It happened again today.
My daughter went outside to the playground in front of our house and within five minutes the kids that were out there headed for the hills.
It’s happened before, many times.
The scene usually plays out like this. My daughter looks out our front window and sees kids at the playground across the street from our house. She furiously rushes to me and asks if she can go play outside. After a good five minutes of her running around aimlessly in excitement and me running after her telling her to put her shoes and a jacket on, she sets off outside. She gets to the playground and in her excited state runs and flaps her arms, doesn’t listen to what is going on or starts talking a blue streak about her stuffed animals or what we are having for dinner and even when she does listen, she often cannot follow what the other kids are doing.
Usually within a few minutes of her arrival, the playground is empty except for my daughter.
Each time it happens, it feels like someone has kicked me in the stomach.
My daughter is 9 and she is autistic. While she is verbal and communicates well (in two languages), socializing with her peers remains challenging. She has made progress but particularly with kids who are not very familiar to her, she can’t seem to get the hang of how to socialize and how to join in the fun that others are having.

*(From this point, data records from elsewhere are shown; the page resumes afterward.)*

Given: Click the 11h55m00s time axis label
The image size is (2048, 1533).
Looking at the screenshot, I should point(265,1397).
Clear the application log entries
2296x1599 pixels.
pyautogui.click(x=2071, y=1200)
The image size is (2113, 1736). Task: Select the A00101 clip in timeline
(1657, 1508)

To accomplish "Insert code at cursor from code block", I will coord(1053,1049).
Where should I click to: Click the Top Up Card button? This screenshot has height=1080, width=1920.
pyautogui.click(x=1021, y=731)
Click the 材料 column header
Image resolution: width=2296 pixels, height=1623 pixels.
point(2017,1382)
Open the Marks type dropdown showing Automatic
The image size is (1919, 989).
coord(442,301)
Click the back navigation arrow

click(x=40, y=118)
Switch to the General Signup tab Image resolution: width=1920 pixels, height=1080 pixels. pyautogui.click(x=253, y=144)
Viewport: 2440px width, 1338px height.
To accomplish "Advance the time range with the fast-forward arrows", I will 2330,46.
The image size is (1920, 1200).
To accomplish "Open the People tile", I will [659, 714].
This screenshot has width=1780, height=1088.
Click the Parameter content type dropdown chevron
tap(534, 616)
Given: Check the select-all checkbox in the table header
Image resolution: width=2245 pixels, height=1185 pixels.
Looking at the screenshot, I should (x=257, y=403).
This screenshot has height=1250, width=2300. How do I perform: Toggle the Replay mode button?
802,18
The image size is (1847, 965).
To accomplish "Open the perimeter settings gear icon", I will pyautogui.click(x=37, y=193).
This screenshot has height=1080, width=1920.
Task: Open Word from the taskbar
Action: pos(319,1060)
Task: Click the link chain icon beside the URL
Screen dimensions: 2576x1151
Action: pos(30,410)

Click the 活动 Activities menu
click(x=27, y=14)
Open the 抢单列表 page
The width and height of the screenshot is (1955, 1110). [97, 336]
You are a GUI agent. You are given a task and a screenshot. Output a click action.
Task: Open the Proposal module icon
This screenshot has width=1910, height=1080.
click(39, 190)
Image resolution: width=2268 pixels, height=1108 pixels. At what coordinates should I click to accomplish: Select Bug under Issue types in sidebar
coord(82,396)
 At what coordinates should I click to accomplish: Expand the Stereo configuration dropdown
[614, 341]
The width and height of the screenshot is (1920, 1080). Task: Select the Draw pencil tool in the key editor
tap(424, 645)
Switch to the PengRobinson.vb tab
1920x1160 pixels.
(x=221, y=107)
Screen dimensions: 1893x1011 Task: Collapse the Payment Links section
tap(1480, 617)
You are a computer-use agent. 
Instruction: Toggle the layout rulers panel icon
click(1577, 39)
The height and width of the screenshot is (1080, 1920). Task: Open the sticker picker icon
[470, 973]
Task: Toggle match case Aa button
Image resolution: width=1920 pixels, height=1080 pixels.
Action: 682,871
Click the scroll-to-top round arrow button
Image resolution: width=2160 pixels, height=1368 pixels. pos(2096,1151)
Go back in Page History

This prevents her from having authentic friendships and for people liking her for who she is. Some of the kids that do play on a more regular basis with her are nice, but that friendship is only limited to when other kids are not around or the attraction is more about her “stuff” than about her, like last year when a little girl she plays with sometimes told me that she likes to play at our house because my daughter is spoiled. Well, thank you, now I know what your mother thinks of us.
Thankfully, my daughter remains mostly oblivious to these little nuances which is why I continue to let her play with these kids and don’t become all helicopterish. Because as much as I want to shield her and not let the world’s cruelty touch her, I know I cannot protect her from it. She has challenges and beyond her challenges, everyone at one time or another has to deal with adversity. The best thing I can do is try to help her to deal with it with a little dignity. So, I watch the playground empty out and blink back the tears at the corners of my eyes and keep my feet rooted firmly in their place.
My daughter does not yet realize that she is different from other kids. We’ve not told her because she doesn’t seem close to figuring it out yet. She’s had her problems with other kids and my husband and I have always accentuated the importance of her telling us when someone says or does something which makes her feel sad or angry. When she tells us, we tell her that sometimes kids say mean things to one another. We ask her if she feels she is whatever the kid called her, and her answer is always no.
Those tears of sadness suddenly turn into tears of triumph as I watch my little girl, autistic, with cognitive and fine motor skill delays, who is struggling to learn how to read, figure out something that it took me, her mother, who graduated magna cum laude decades to figure out.
That happiness and security come from deep inside us, not from what others say and do.
In many ways, I think of my daughter’s autism as a little bit like a raincoat. A lot of things tend to roll off her back and while some of those things are key to her social skills, if she didn’t have this filter, I fear she would be a child who would be wounded by the little barbs that children wield, sometimes like daggers. Like the other evening when I was outside pulling weeds in our garden and I overheard the other kids laughing at her from the playground and one boy kept asking her, “Are you dumb?”
“No, I am not dumb,” my daughter shot back. “I am smart, and if you can’t see that, you’re the one who’s dumb.”
Whatever her challenges are, I am grateful that she is a child that feels good about herself, that sees herself in a good light. That will serve her well in life, no matter what her outcome is in terms of what she is capable of achieving.